▸ **THE INPUT**
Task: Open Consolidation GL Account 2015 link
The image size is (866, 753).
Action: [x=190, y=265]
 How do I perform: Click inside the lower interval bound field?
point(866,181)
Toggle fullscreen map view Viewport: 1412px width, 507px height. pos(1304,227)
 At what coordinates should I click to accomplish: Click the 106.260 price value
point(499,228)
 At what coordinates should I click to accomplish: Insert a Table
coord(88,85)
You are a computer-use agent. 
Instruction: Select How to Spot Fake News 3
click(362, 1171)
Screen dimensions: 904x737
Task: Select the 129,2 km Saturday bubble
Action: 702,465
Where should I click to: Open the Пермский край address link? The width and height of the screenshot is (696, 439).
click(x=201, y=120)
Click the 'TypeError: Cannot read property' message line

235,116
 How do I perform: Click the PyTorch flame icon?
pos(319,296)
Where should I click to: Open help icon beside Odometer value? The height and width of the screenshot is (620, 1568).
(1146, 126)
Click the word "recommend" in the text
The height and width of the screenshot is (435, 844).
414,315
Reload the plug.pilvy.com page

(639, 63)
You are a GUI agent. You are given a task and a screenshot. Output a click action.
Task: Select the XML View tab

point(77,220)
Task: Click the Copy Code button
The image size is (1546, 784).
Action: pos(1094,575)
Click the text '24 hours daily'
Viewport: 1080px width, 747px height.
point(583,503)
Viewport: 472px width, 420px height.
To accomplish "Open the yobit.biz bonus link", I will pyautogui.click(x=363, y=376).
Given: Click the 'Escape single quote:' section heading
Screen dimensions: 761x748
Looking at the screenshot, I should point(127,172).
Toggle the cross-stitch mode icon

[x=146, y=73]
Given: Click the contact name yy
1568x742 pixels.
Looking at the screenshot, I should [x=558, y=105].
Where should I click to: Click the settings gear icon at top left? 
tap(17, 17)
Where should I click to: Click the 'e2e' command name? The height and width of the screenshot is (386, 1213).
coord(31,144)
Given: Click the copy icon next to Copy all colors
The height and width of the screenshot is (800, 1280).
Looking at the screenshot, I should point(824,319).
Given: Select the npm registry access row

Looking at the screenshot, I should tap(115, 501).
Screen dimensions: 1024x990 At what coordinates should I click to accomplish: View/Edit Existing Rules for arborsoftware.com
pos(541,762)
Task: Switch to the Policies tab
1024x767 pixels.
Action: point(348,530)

▸ **WORK INSTRUCTIONS**
Write out the whole listing exactly.

▸ **ANSWER TO THE EXERCISE**
Task: Open Consolidation GL Account 2015 link
The image size is (866, 753).
Action: [x=190, y=265]
 How do I perform: Click inside the lower interval bound field?
point(866,181)
Toggle fullscreen map view Viewport: 1412px width, 507px height. pos(1304,227)
 At what coordinates should I click to accomplish: Click the 106.260 price value
point(499,228)
 At what coordinates should I click to accomplish: Insert a Table
coord(88,85)
You are a computer-use agent. 
Instruction: Select How to Spot Fake News 3
click(362, 1171)
Screen dimensions: 904x737
Task: Select the 129,2 km Saturday bubble
Action: 702,465
Where should I click to: Open the Пермский край address link? The width and height of the screenshot is (696, 439).
click(x=201, y=120)
Click the 'TypeError: Cannot read property' message line

235,116
 How do I perform: Click the PyTorch flame icon?
pos(319,296)
Where should I click to: Open help icon beside Odometer value? The height and width of the screenshot is (620, 1568).
(1146, 126)
Click the word "recommend" in the text
The height and width of the screenshot is (435, 844).
414,315
Reload the plug.pilvy.com page

(639, 63)
You are a GUI agent. You are given a task and a screenshot. Output a click action.
Task: Select the XML View tab

point(77,220)
Task: Click the Copy Code button
The image size is (1546, 784).
Action: pos(1094,575)
Click the text '24 hours daily'
Viewport: 1080px width, 747px height.
point(583,503)
Viewport: 472px width, 420px height.
To accomplish "Open the yobit.biz bonus link", I will pyautogui.click(x=363, y=376).
Given: Click the 'Escape single quote:' section heading
Screen dimensions: 761x748
Looking at the screenshot, I should point(127,172).
Toggle the cross-stitch mode icon

[x=146, y=73]
Given: Click the contact name yy
1568x742 pixels.
Looking at the screenshot, I should [x=558, y=105].
Where should I click to: Click the settings gear icon at top left? 
tap(17, 17)
Where should I click to: Click the 'e2e' command name? The height and width of the screenshot is (386, 1213).
coord(31,144)
Given: Click the copy icon next to Copy all colors
The height and width of the screenshot is (800, 1280).
Looking at the screenshot, I should point(824,319).
Given: Select the npm registry access row

Looking at the screenshot, I should tap(115, 501).
Screen dimensions: 1024x990 At what coordinates should I click to accomplish: View/Edit Existing Rules for arborsoftware.com
pos(541,762)
Task: Switch to the Policies tab
1024x767 pixels.
Action: point(348,530)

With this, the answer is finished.